What you should do: After locating the line that contains "ksan@ksan.or.kr (1035, 968)", transcribe exactly that line and each one after it until the data ends, skipping pictures.

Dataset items
──────

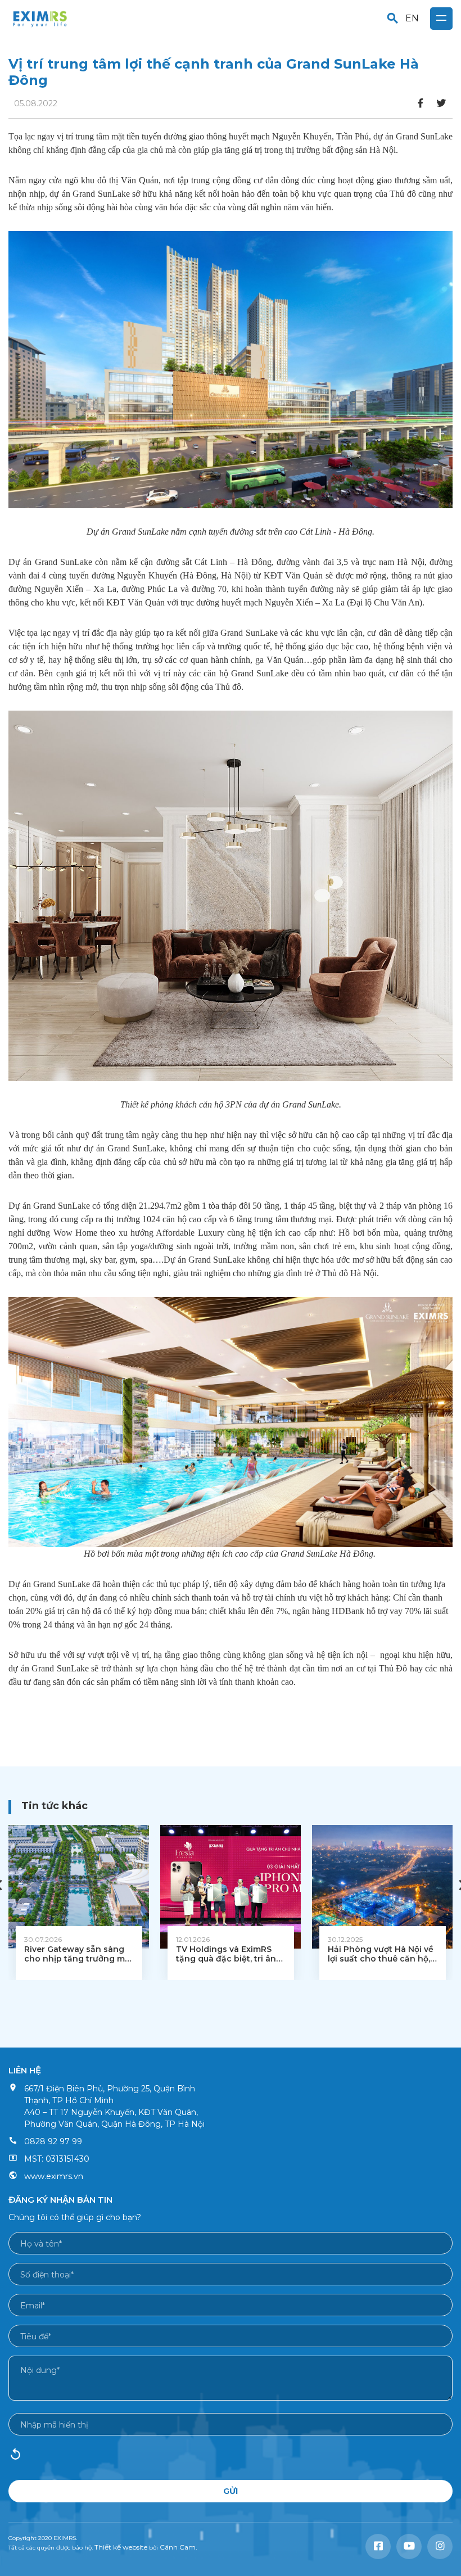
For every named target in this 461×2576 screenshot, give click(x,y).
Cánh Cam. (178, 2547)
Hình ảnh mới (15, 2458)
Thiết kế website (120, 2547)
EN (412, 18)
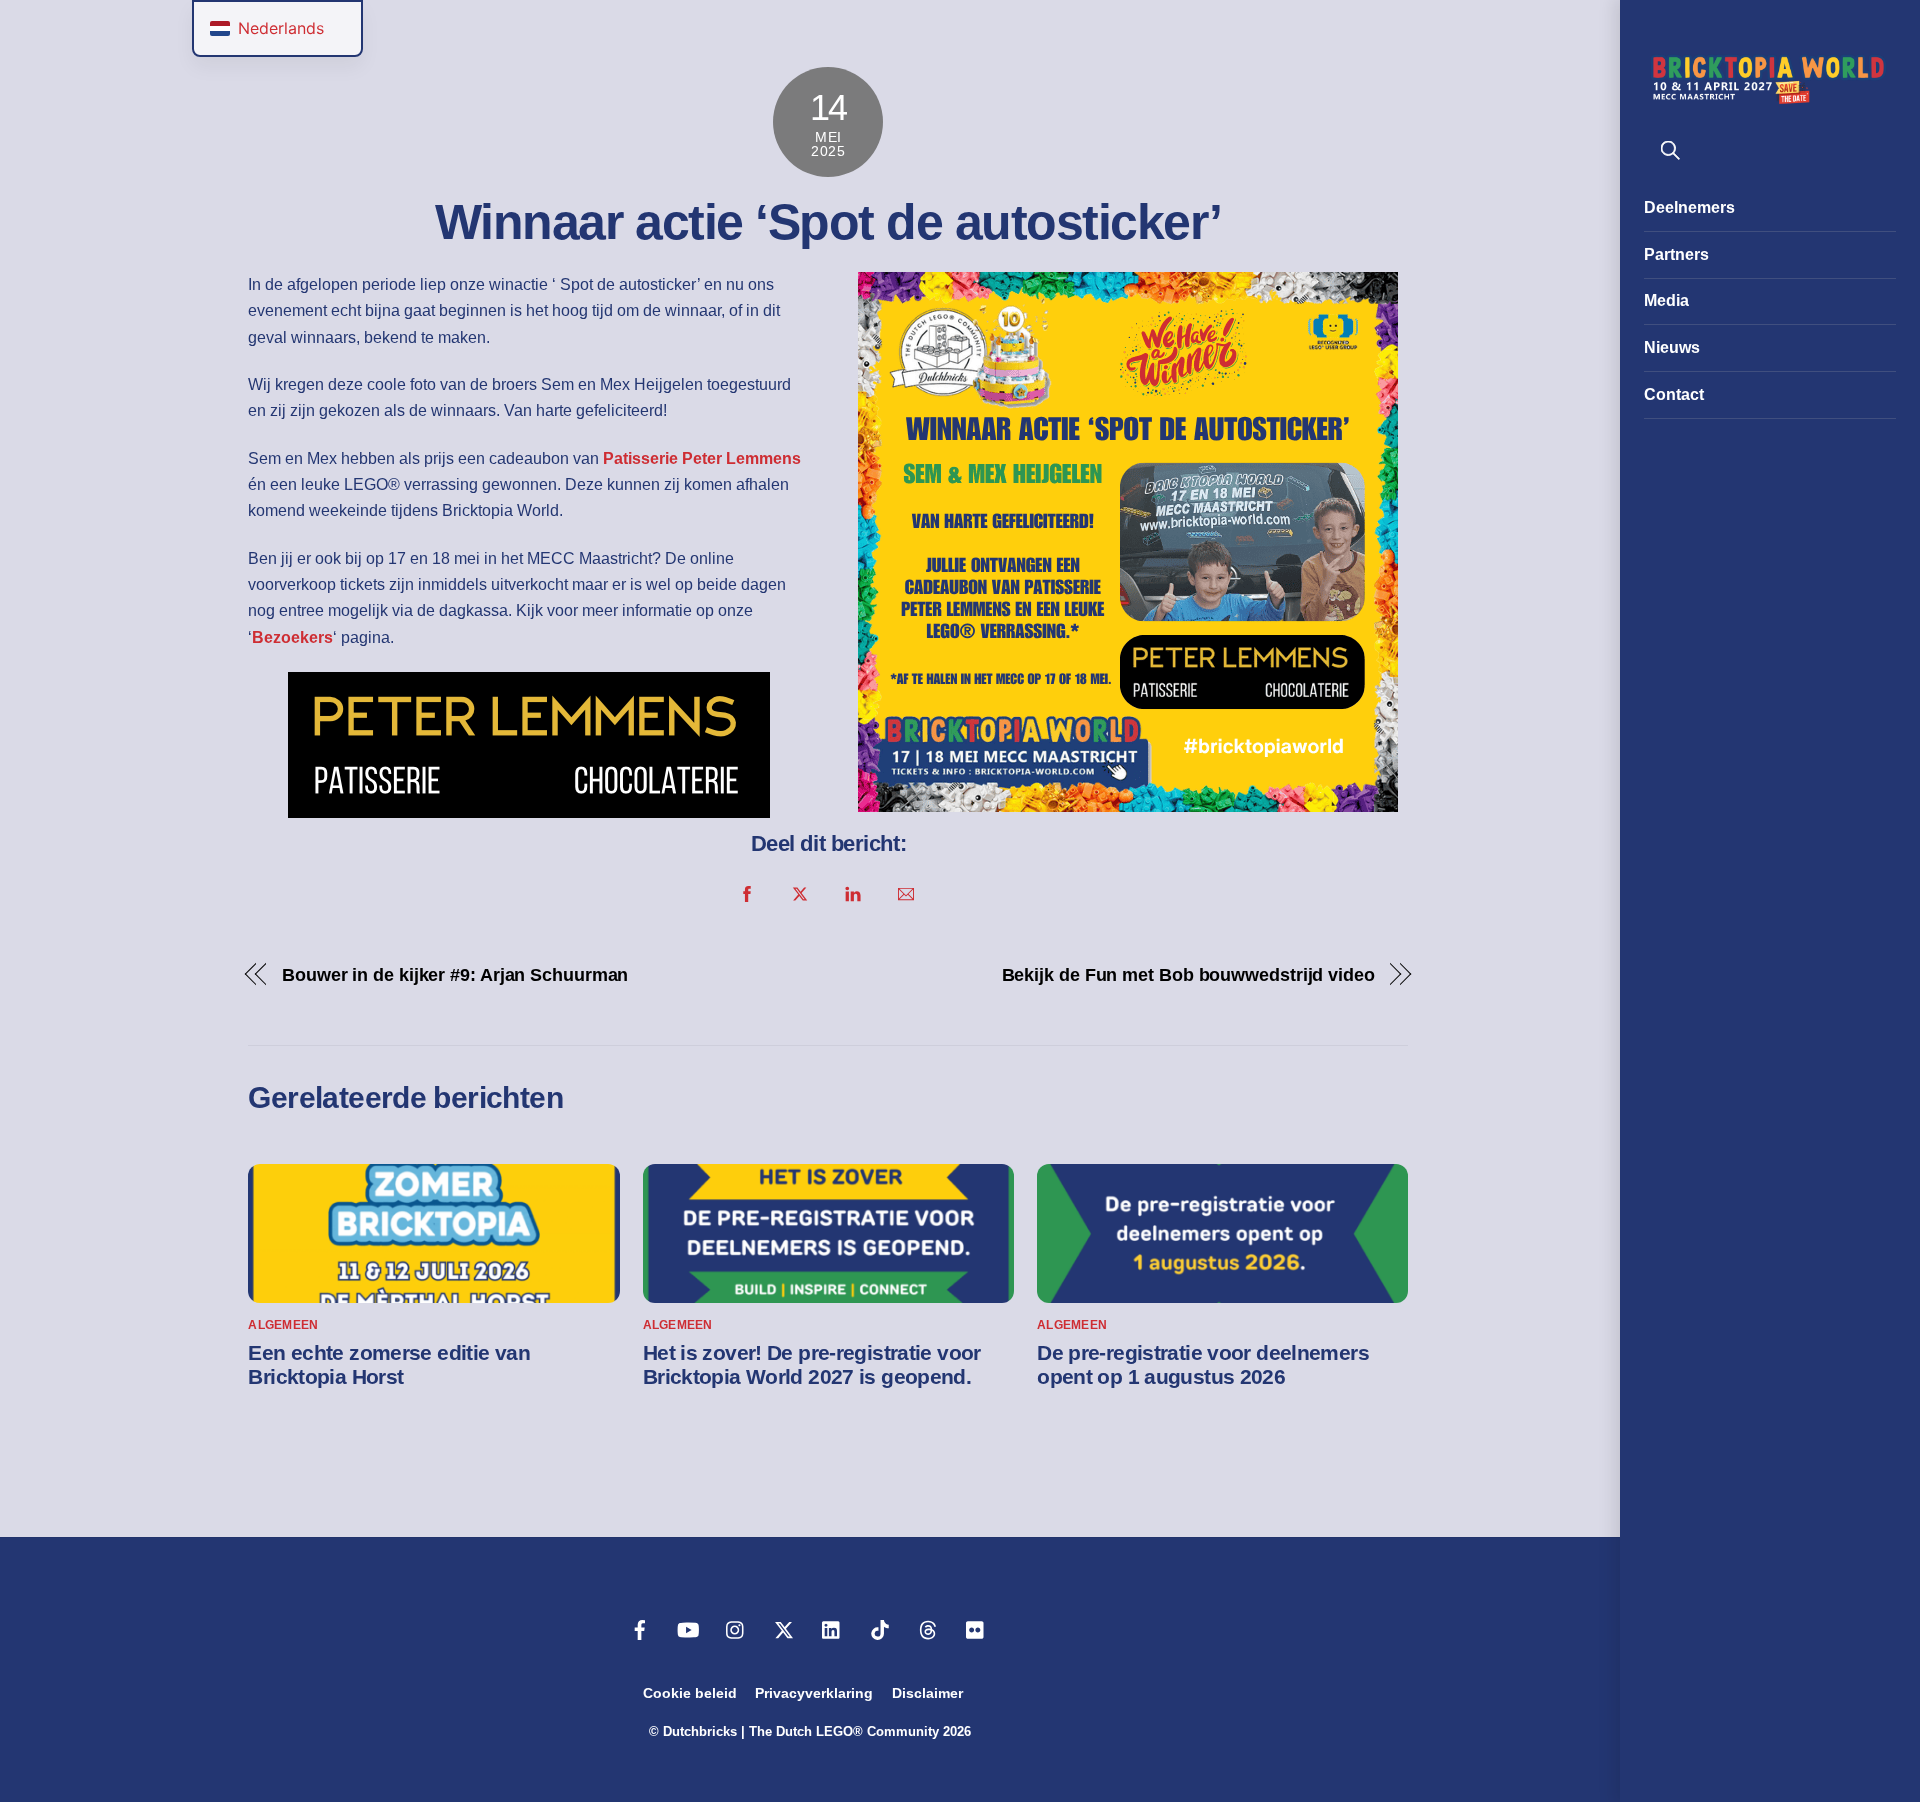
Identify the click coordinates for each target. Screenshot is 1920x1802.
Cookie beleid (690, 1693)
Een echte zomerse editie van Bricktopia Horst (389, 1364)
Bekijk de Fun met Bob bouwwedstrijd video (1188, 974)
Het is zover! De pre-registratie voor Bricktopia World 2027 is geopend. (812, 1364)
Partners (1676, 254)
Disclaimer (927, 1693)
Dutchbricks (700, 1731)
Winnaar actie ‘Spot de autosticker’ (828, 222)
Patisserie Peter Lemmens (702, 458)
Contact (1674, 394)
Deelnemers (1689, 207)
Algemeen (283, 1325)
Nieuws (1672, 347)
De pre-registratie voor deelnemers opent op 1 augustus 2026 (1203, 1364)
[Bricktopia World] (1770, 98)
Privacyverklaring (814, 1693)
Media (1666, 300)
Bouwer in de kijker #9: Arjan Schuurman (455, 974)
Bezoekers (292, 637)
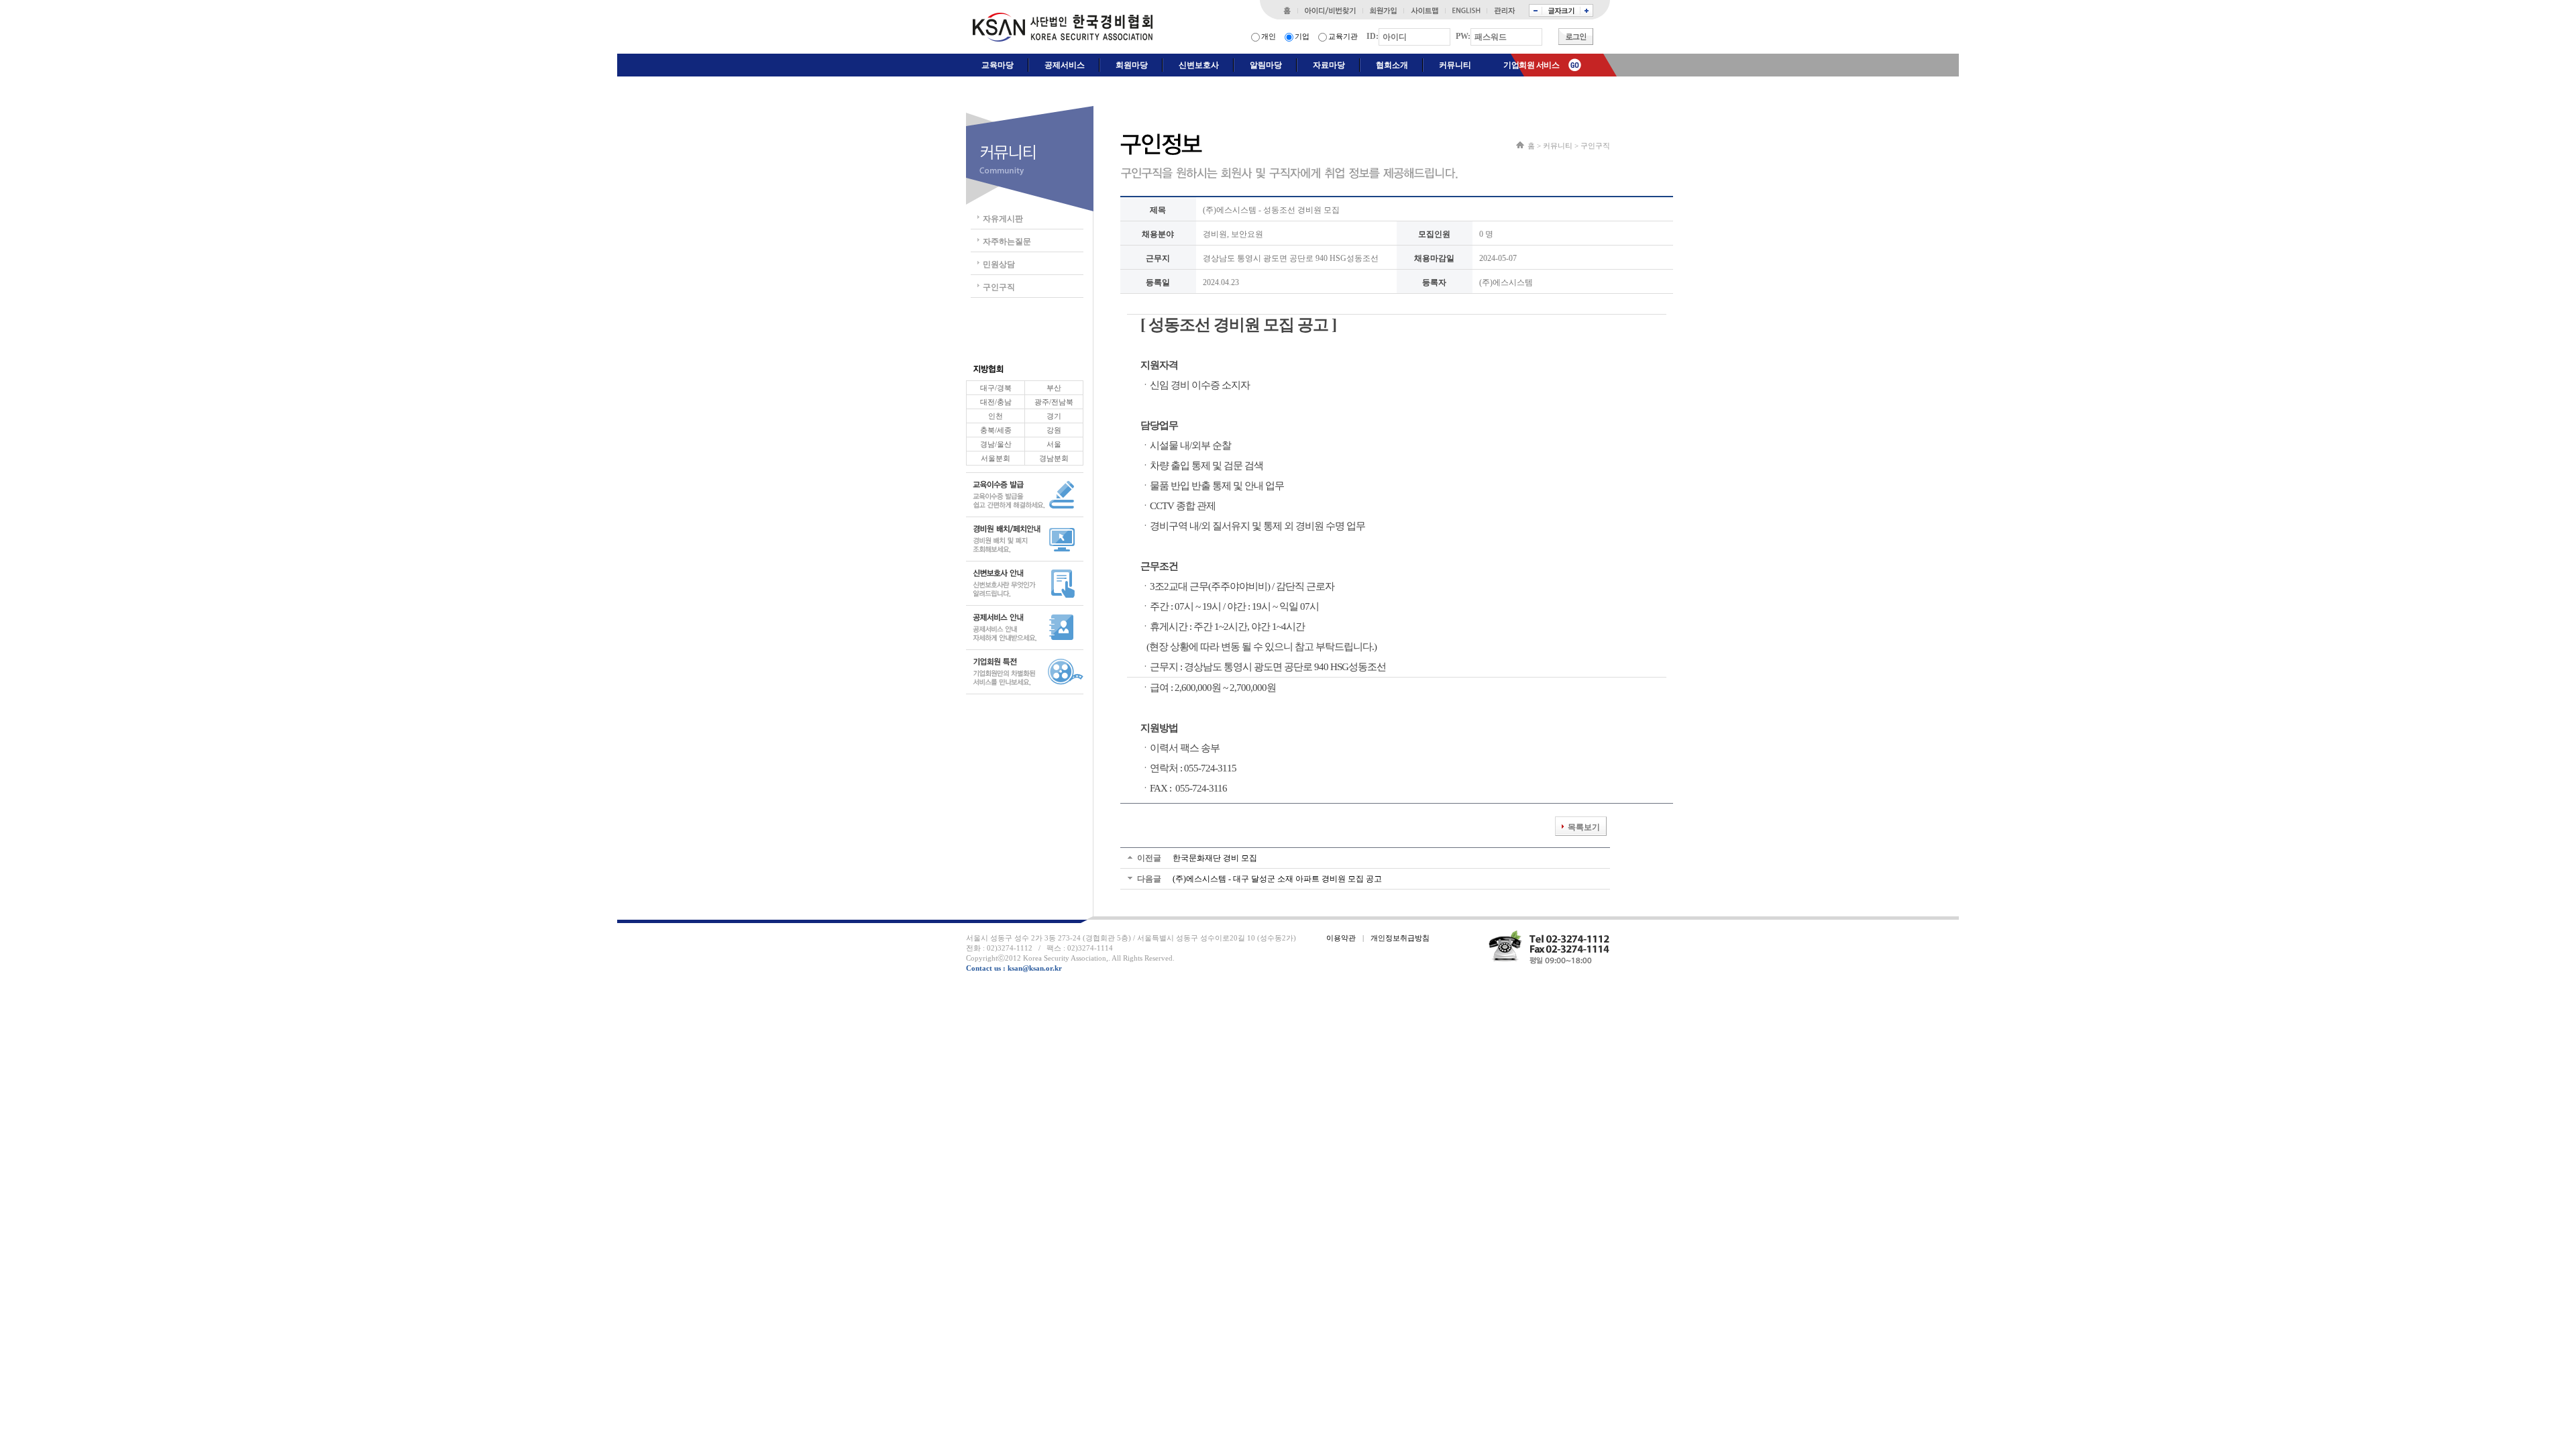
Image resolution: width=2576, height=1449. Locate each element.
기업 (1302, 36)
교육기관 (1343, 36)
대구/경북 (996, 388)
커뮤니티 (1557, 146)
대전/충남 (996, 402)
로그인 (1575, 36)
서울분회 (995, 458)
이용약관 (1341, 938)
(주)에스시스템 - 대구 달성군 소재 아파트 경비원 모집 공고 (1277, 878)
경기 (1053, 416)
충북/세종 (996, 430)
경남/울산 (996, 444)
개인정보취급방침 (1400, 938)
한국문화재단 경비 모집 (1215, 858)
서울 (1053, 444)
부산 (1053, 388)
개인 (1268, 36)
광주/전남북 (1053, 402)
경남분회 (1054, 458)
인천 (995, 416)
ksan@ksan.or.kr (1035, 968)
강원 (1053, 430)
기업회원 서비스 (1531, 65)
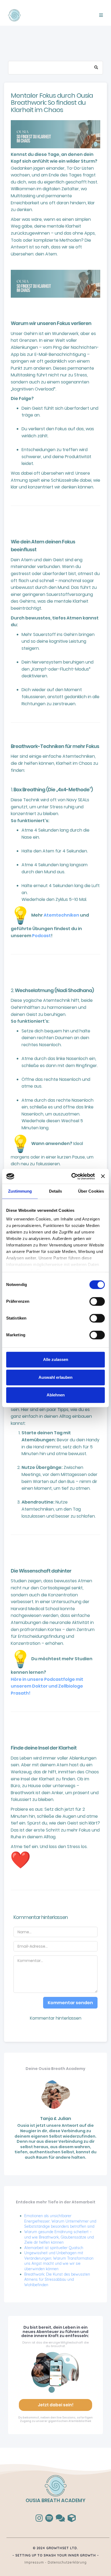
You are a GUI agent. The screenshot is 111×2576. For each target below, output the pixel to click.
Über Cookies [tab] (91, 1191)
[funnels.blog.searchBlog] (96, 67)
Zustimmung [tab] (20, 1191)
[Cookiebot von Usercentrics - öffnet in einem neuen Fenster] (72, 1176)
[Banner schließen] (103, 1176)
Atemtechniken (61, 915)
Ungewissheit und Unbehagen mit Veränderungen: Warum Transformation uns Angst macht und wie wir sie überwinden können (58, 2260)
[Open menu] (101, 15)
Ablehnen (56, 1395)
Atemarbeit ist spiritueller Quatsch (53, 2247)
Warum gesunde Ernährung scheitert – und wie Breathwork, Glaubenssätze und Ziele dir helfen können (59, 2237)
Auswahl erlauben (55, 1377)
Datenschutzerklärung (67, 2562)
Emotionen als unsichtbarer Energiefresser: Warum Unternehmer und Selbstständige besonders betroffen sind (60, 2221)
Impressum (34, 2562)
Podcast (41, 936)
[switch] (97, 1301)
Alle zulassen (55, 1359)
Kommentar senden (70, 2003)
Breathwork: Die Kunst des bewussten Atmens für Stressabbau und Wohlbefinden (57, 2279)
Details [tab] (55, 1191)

──────

Exercise response:
ksan@ksan.or.kr (1035, 968)
강원 (1053, 430)
기업회원 서비스 (1531, 65)
You are a GUI agent. The screenshot is 111×2576. For each target below, output the pixel to click.
Über Cookies [tab] (91, 1191)
[funnels.blog.searchBlog] (96, 67)
Zustimmung [tab] (20, 1191)
[Cookiebot von Usercentrics - öffnet in einem neuen Fenster] (72, 1176)
[Banner schließen] (103, 1176)
Atemtechniken (61, 915)
Ungewissheit und Unbehagen mit Veränderungen: Warum Transformation uns Angst macht und wie wir sie überwinden können (58, 2260)
[Open menu] (101, 15)
Ablehnen (56, 1395)
Atemarbeit ist spiritueller Quatsch (53, 2247)
Warum gesunde Ernährung scheitert – und wie Breathwork, Glaubenssätze und Ziele dir helfen können (59, 2237)
Auswahl erlauben (55, 1377)
Datenschutzerklärung (67, 2562)
Emotionen als unsichtbarer Energiefresser: Warum Unternehmer und Selbstständige besonders betroffen sind (60, 2221)
Impressum (34, 2562)
Podcast (41, 936)
[switch] (97, 1301)
Alle zulassen (55, 1359)
Kommentar senden (70, 2003)
Breathwork: Die Kunst des bewussten Atmens für Stressabbau und Wohlbefinden (57, 2279)
Details [tab] (55, 1191)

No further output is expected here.